The second interview, conducted via Microsoft Teams with the hiring manager, primarily involved technical, AI and general AppSec technology questions, with a noticeable absence of behavioral STAR (Situation, Task, Action, Result) questions. The interview was abruptly ended at the 30 minute mark, limiting my opportunity to delve deeper into my experience or the role. Despite this, I was invited for a third interview to engage with team members, which took place two weeks later.
This third interview, also on Microsoft Teams, consisted of technical discussions on AppSec and cybersecurity with two senior team members. It was brief, lasting 15-20 minutes, with about half of that time spent on my inquiries about the position and the company, again devoid of any STAR questions.
Two weeks after the third interview, I was informed by the HR recruiter that my application wouldn't be progressing.
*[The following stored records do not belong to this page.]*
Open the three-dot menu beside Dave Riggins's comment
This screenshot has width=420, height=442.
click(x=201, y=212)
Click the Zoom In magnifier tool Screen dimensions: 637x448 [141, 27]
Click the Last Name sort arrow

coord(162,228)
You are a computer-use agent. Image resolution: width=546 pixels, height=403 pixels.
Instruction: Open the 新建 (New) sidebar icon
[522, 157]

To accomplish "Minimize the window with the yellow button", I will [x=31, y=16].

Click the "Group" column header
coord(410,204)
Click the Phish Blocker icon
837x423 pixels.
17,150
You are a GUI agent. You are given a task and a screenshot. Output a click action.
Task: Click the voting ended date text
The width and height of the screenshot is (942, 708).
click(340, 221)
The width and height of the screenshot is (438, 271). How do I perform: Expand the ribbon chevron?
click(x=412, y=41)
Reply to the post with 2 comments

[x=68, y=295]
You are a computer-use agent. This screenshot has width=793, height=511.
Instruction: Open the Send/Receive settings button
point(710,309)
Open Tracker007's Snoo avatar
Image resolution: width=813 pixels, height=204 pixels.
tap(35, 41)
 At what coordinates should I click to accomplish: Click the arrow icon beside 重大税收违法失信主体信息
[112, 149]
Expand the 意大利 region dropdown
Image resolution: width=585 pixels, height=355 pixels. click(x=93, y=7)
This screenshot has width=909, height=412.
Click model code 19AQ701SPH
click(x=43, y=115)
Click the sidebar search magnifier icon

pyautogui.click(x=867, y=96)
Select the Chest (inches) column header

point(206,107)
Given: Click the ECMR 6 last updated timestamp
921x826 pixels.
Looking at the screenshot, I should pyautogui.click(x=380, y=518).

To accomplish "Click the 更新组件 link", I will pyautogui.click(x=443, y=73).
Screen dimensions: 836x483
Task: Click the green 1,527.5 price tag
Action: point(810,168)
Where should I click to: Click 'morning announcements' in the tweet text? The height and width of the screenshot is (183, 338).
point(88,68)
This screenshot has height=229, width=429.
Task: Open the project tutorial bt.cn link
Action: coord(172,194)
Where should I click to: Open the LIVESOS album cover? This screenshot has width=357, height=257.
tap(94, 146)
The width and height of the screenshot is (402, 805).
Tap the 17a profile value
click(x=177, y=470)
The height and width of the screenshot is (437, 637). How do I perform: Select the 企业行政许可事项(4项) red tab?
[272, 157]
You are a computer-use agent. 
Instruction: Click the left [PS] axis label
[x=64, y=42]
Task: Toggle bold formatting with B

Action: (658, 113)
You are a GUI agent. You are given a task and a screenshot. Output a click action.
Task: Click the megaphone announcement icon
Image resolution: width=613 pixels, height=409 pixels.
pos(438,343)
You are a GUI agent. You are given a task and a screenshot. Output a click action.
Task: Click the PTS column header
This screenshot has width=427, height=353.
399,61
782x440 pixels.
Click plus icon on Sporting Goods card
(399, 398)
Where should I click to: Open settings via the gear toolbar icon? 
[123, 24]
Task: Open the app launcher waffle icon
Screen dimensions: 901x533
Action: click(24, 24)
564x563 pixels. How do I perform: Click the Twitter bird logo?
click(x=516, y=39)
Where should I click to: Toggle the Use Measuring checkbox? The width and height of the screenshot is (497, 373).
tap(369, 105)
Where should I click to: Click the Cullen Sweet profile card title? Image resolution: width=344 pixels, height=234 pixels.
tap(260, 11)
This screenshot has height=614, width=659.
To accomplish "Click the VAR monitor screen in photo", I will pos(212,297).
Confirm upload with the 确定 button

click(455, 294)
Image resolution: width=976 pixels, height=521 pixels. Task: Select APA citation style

The reason cited was a concern about my ability to communicate with executives in non-technical terms—a skill I was never queried on nor had the chance to demonstrate during the 100% technical-focused interviews.
Had the discussions touched on my ability to communicate outside of IT, I would have highlighted my regular updates to my current CISO, CTO, CEO, and other executives about our security posture and vulnerability management efforts. I could have also discussed my almost daily interactions with our security champions outside IT and my contributions to our company's monthly cybersecurity newsletter.
For future candidates, I recommend proactively discussing your experience in communicating with senior management and executives, even if not directly prompted, to highlight your ability to translate technical information for a non-technical audience.